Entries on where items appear
----

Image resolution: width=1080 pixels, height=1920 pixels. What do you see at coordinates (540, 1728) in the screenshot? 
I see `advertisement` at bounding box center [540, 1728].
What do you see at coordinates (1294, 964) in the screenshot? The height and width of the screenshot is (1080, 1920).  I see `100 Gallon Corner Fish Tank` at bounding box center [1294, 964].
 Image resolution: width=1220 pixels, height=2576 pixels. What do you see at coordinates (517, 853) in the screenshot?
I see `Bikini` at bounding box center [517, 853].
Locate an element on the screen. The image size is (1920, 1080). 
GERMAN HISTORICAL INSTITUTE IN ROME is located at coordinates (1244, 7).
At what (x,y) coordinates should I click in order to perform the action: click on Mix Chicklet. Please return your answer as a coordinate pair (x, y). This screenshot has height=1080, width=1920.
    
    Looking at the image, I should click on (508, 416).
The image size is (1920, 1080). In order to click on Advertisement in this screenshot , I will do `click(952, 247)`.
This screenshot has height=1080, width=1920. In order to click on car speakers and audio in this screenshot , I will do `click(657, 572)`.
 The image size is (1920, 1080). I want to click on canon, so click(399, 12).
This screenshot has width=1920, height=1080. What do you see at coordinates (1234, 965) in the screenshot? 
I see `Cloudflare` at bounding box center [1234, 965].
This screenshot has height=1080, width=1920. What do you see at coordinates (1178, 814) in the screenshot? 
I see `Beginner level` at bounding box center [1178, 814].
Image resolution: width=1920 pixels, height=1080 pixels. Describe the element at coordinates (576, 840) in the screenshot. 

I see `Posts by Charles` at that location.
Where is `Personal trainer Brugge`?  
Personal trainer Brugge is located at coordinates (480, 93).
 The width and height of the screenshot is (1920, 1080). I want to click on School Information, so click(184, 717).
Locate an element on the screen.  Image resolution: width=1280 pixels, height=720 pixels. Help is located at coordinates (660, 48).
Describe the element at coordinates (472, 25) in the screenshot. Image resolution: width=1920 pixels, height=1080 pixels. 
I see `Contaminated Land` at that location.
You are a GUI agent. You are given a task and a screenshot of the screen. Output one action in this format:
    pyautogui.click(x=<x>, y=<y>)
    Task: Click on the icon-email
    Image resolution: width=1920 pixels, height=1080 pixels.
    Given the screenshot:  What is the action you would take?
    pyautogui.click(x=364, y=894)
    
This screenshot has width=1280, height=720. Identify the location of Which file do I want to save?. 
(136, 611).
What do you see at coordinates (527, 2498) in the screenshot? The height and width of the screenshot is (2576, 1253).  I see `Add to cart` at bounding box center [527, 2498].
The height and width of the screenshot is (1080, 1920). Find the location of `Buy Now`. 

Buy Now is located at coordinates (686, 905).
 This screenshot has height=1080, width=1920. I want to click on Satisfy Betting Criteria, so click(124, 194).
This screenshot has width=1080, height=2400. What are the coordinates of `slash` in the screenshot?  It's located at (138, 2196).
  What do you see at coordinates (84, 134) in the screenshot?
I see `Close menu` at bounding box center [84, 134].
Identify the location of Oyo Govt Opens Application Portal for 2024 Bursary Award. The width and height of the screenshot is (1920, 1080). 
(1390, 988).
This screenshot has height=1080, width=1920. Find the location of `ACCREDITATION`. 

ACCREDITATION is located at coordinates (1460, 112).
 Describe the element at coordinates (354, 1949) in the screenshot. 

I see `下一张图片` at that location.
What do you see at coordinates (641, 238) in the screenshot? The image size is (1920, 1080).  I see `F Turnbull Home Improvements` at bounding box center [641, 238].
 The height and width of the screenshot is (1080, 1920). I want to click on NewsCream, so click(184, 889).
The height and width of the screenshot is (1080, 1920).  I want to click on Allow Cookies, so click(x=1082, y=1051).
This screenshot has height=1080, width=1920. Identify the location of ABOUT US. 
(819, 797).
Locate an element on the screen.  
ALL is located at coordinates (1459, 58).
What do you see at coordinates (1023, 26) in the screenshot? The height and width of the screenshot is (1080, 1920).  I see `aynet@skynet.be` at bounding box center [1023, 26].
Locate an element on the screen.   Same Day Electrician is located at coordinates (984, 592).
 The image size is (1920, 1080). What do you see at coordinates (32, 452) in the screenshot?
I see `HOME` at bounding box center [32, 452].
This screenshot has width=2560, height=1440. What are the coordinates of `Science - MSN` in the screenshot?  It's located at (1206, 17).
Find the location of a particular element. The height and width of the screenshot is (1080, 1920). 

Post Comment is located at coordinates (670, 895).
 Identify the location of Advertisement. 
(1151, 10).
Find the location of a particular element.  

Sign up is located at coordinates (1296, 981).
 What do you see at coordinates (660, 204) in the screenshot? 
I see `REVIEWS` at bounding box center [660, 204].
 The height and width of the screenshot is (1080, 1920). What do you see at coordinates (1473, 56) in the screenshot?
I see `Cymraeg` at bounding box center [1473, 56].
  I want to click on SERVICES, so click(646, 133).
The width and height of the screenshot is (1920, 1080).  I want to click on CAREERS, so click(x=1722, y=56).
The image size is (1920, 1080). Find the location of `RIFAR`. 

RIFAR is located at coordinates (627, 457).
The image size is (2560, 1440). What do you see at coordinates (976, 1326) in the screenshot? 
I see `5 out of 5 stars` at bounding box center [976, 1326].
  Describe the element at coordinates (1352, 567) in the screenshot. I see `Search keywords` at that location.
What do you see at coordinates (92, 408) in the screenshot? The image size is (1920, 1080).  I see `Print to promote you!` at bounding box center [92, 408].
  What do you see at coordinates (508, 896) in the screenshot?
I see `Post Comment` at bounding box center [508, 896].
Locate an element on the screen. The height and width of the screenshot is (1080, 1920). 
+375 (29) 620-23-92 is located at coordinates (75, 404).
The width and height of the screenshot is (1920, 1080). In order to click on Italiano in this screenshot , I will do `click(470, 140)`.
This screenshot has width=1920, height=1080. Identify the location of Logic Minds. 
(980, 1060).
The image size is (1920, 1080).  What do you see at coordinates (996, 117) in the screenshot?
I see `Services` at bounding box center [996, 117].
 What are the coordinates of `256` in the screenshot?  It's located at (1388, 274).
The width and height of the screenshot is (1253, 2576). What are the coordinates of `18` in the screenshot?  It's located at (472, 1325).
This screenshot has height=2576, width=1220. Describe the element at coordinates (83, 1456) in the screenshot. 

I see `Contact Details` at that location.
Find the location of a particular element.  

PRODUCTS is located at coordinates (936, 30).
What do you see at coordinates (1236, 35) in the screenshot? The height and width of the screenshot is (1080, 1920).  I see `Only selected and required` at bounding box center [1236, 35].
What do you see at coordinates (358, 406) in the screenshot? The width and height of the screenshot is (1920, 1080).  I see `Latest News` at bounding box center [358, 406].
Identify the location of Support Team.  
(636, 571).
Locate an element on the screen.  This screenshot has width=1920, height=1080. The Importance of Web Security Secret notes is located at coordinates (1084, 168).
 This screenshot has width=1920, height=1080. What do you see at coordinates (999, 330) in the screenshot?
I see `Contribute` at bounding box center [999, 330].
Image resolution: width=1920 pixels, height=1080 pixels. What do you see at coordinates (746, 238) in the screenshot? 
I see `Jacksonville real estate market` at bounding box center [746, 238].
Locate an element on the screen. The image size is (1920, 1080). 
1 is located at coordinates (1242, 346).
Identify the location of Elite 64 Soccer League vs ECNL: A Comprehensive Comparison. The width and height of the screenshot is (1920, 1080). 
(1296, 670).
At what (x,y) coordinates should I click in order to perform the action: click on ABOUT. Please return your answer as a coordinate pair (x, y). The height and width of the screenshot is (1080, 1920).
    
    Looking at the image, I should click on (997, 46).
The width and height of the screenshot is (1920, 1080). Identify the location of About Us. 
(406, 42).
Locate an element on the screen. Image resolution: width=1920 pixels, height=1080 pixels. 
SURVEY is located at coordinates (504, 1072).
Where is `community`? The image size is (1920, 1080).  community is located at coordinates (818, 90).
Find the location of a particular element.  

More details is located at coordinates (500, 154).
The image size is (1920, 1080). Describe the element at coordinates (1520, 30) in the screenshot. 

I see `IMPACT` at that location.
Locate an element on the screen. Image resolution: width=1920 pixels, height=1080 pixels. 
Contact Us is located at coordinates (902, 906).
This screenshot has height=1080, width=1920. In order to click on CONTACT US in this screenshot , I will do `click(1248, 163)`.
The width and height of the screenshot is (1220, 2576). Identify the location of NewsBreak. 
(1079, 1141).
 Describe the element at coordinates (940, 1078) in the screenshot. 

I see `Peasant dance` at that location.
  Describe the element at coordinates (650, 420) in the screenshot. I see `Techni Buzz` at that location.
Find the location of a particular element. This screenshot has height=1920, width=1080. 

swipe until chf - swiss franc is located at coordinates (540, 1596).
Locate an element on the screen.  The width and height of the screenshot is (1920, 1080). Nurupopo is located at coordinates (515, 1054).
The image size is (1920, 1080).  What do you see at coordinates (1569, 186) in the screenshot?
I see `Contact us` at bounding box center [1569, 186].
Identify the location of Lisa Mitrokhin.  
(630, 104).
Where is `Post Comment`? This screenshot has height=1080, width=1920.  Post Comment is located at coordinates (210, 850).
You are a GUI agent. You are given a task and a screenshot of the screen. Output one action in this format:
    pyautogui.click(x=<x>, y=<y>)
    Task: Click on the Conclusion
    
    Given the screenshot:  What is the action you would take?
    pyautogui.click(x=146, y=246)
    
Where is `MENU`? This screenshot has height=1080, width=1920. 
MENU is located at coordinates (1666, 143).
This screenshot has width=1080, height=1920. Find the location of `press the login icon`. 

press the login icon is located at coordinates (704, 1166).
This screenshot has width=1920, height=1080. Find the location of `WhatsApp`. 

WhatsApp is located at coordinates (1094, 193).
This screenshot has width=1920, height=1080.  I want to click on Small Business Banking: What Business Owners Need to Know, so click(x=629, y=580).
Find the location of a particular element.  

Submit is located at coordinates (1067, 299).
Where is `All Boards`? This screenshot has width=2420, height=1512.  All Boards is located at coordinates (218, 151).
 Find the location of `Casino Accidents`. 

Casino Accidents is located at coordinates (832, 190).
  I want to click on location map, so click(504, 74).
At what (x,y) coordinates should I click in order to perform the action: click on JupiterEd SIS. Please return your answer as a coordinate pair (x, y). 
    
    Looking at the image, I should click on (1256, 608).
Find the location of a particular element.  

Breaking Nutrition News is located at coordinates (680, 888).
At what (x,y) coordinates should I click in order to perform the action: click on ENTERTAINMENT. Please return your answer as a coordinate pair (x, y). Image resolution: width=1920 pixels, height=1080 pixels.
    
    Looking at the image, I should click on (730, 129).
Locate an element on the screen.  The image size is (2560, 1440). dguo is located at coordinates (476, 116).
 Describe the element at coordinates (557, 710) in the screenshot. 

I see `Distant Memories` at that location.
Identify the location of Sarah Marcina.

----

> _WORK REQUIRED_
Update the lines from the line with "This screenshot has width=1920, height=1080. Find" to the line with "Looking at the image, I should click on (730, 129)." by changing "a particular element" to "a specific element", leaving everything else unchanged. Give only those lines.

> _RIGHT ANSWER_
This screenshot has width=1920, height=1080. Find the location of `WhatsApp`. 

WhatsApp is located at coordinates (1094, 193).
This screenshot has width=1920, height=1080.  I want to click on Small Business Banking: What Business Owners Need to Know, so click(x=629, y=580).
Find the location of a specific element.  

Submit is located at coordinates (1067, 299).
Where is `All Boards`? This screenshot has width=2420, height=1512.  All Boards is located at coordinates (218, 151).
 Find the location of `Casino Accidents`. 

Casino Accidents is located at coordinates (832, 190).
  I want to click on location map, so click(504, 74).
At what (x,y) coordinates should I click in order to perform the action: click on JupiterEd SIS. Please return your answer as a coordinate pair (x, y). 
    
    Looking at the image, I should click on (1256, 608).
Find the location of a specific element.  

Breaking Nutrition News is located at coordinates (680, 888).
At what (x,y) coordinates should I click in order to perform the action: click on ENTERTAINMENT. Please return your answer as a coordinate pair (x, y). Image resolution: width=1920 pixels, height=1080 pixels.
    
    Looking at the image, I should click on (730, 129).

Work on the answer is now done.